La recette est-elle la bonne et, comme l’on dit, la mayonnaise va-t-elle prendre ? Ou encore : sera-ce une tentative sans lendemain ou le début d’un mouvement général, puisque l’on sait bien que le mécontentement latent et sporadique dans ces circonstances de crise est si grand qu’il existe effectivement un potentiel pour une mobilisation générale ? La question vaut d’autant plus d’être posée que la politique joue à plein, notamment la frustration des démocrates qui sont depuis deux ans sur la défensive face aux républicains, qui jugent qu’ils ont là une occasion en or de lancer une contre-offensive qui rencontrerait un grand écho populaire, qui semblent effectivement vouloir lancer cette contre-offensive (après le Wisconsin, l’Ohio et l’Indiana). Même le prudent Obama semble vouloir s’engouffrer dans la brèche, pour effectivement tenter de rétablir son assise politique sur sa gauche, finalement à peu de frais pourrait-il penser, puisque c’est un gouverneur républicain qui est le détonateur de la chose.

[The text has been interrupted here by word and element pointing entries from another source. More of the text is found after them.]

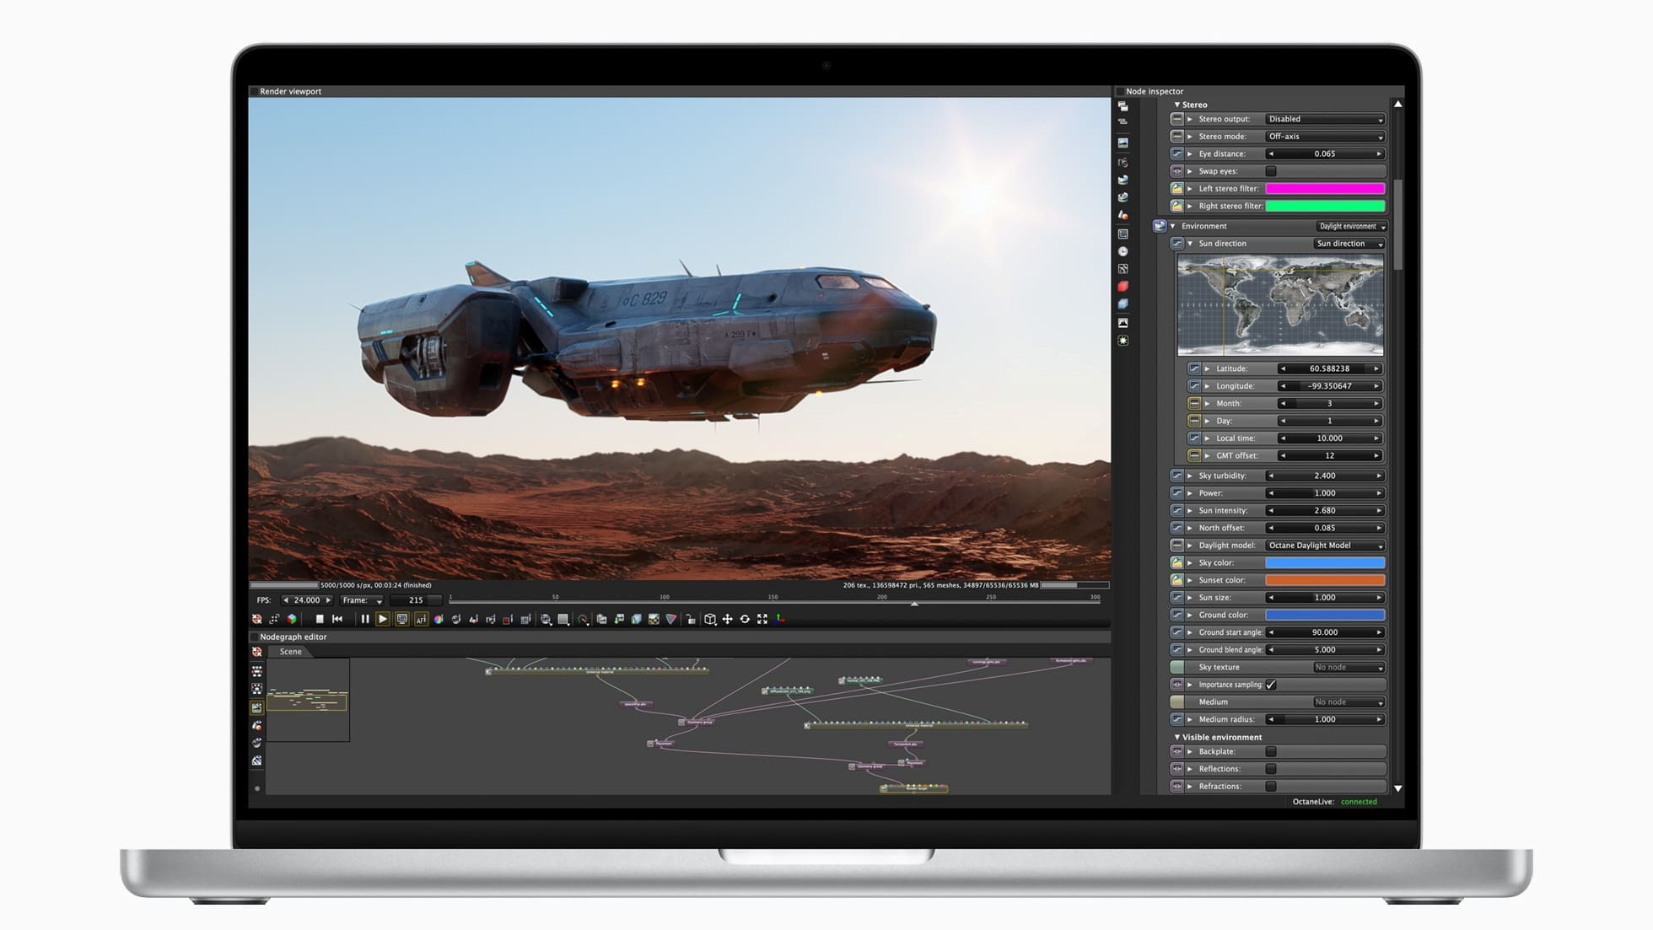Select the move gizmo cross-arrows tool
This screenshot has height=930, width=1653.
(x=727, y=619)
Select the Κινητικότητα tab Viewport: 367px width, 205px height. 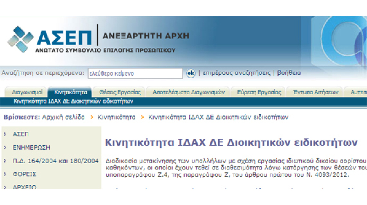[x=70, y=92]
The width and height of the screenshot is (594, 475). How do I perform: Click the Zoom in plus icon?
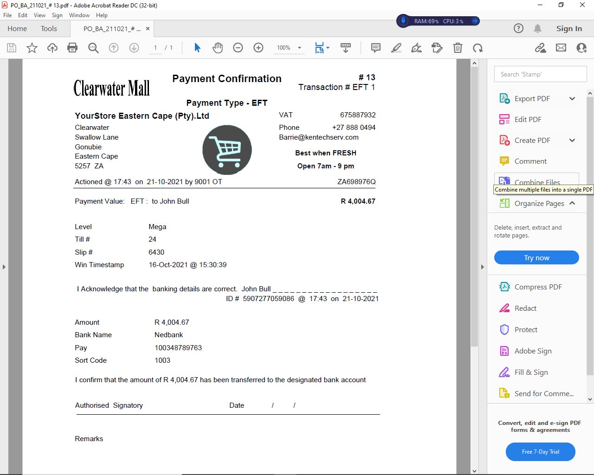(x=258, y=48)
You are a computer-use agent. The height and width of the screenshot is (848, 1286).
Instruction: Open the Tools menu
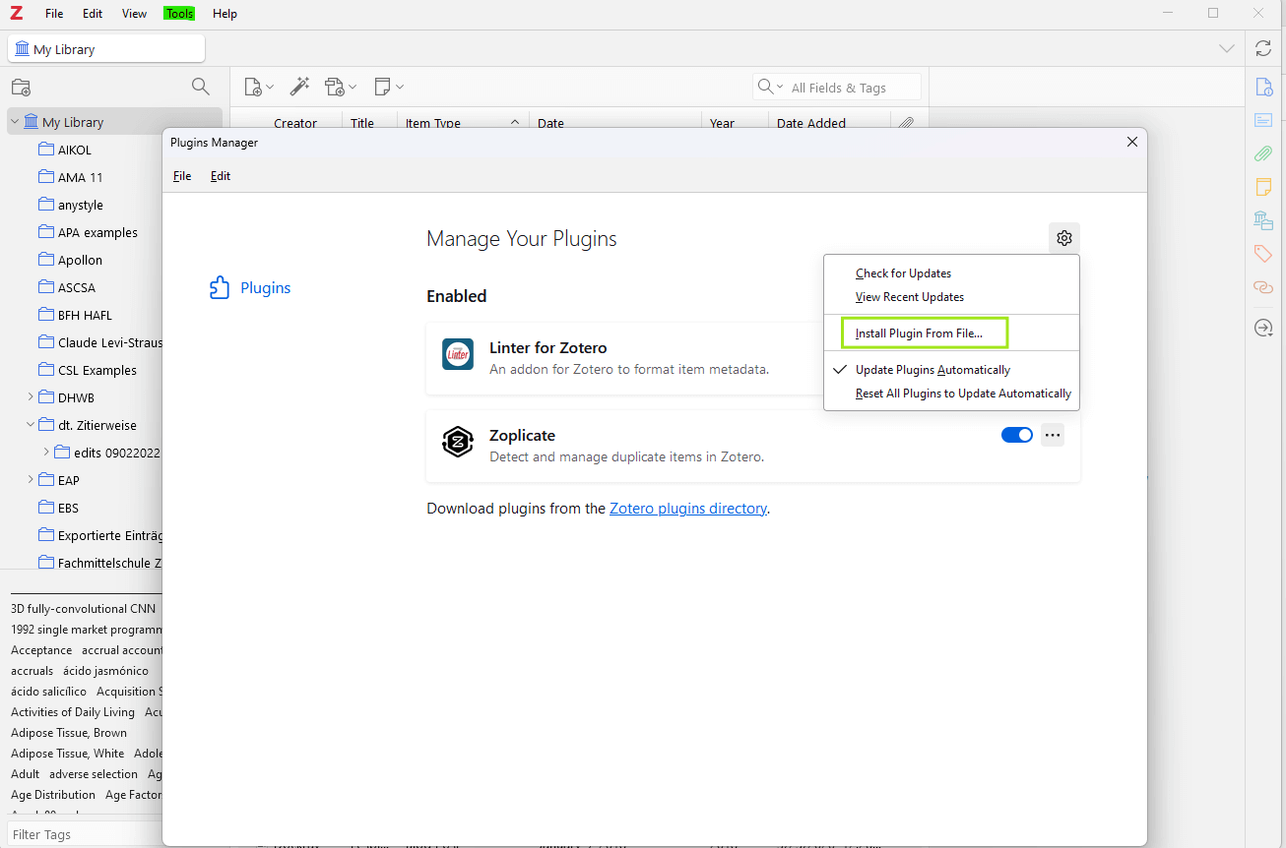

Dans cette sorte de circonstances, on oublie les responsabilités initiales, où le gouvernement fédéral (donc Obama) a plus que sa part avec sa politique durant la crise et son refus de venir en aide aux Etats de l’Union en tant que tels. Mais ce n’est pas très grave, ni particulièrement injuste, la responsabilité incombant finalement à tout l’establishment, démocrates et républicains mêlés. Ce qui nous importe, bien entendu, ce n’est pas l’enjeu politique, voire politicien ; c’est l’éventuel enjeu pour la stabilité de la situation US en général, si la contestation prend de l’extension ; c’est la question de savoir s’il n’y a pas, dans cette situation également, un “perfect storm” comme celui qu’évoquait Hillary Clinton pour le Moyen-Orient, en formation pour les USA. A ce point, on peut simplement observer que l’hypothèse n’est plus tout à fait absurde.

Quoi qu’il en soit, l’enseignement majeur jusqu’ici, c’est le constat renouvelé de la formidable puissance des images qui prennent une dimension symbolique grâce à leur diffusion par le système de la communication, et donc l’interconnexion indirecte très forte entre les événements du monder, et des événements qui n’ont en apparence pas de liens entre eux. Pour la beauté de la chose, il serait sympathique de voir les USA, qui donnent au monde entier des leçons de “démocratisation”, et le font même au risque de déstabiliser certains de leurs alliés stratégiques, se retrouver avec leur propre mouvement populaire qui en viendrait à exiger la “démocratisation” pour la Grande République usurpée par sa direction.